→ **Exercise**
Please find the lines in the entries below that contain the word "tool", and copy each one.

===== Provided information

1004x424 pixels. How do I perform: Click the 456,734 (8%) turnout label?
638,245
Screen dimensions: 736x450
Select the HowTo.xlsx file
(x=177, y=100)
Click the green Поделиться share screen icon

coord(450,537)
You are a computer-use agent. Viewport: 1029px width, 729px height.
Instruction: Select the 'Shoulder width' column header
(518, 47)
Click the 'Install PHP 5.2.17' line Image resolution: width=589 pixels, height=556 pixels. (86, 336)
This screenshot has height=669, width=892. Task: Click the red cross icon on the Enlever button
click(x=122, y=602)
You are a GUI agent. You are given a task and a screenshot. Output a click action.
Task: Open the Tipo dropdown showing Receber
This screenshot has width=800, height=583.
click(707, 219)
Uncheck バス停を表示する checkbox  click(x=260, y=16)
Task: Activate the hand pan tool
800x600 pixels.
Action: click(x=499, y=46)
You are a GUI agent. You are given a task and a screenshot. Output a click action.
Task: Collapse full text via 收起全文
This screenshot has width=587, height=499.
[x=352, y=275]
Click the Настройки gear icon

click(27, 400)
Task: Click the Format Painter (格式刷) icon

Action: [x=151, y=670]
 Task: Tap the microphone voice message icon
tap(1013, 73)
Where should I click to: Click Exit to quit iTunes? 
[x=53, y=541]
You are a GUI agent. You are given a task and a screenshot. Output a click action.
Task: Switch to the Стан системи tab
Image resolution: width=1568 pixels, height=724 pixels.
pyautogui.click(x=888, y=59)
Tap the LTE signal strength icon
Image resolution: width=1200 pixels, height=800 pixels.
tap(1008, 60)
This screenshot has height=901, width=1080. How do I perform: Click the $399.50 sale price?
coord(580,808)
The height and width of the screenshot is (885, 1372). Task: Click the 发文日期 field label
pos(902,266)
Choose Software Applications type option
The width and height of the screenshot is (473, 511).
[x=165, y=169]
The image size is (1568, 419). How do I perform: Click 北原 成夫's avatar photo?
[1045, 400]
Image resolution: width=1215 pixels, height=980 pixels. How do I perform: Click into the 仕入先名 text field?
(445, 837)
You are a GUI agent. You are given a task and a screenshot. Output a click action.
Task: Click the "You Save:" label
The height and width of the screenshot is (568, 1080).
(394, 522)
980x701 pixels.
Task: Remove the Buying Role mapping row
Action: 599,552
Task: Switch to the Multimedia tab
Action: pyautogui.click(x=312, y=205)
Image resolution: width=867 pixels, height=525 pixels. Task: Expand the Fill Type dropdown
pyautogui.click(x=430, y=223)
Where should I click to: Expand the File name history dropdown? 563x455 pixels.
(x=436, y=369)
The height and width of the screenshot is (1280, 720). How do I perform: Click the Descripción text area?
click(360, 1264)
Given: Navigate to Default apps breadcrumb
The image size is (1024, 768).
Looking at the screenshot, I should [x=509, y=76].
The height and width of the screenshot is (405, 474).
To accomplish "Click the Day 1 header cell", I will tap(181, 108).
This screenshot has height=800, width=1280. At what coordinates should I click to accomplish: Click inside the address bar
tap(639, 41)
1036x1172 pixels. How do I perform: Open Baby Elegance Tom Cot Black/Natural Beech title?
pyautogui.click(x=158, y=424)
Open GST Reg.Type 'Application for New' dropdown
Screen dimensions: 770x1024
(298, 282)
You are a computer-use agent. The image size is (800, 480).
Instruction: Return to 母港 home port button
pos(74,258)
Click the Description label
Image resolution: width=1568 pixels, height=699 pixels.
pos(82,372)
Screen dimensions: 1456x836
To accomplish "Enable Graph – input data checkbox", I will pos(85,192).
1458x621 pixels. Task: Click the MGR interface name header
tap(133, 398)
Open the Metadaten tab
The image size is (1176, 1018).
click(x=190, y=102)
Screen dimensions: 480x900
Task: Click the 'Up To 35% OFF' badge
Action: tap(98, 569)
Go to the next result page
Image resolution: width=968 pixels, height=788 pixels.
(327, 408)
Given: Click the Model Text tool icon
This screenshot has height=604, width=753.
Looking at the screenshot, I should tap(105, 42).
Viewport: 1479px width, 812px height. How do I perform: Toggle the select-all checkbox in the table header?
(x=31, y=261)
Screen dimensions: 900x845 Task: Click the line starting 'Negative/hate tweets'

==========

→ **Response for this exercise**
Task: Activate the hand pan tool
Given: Click the Model Text tool icon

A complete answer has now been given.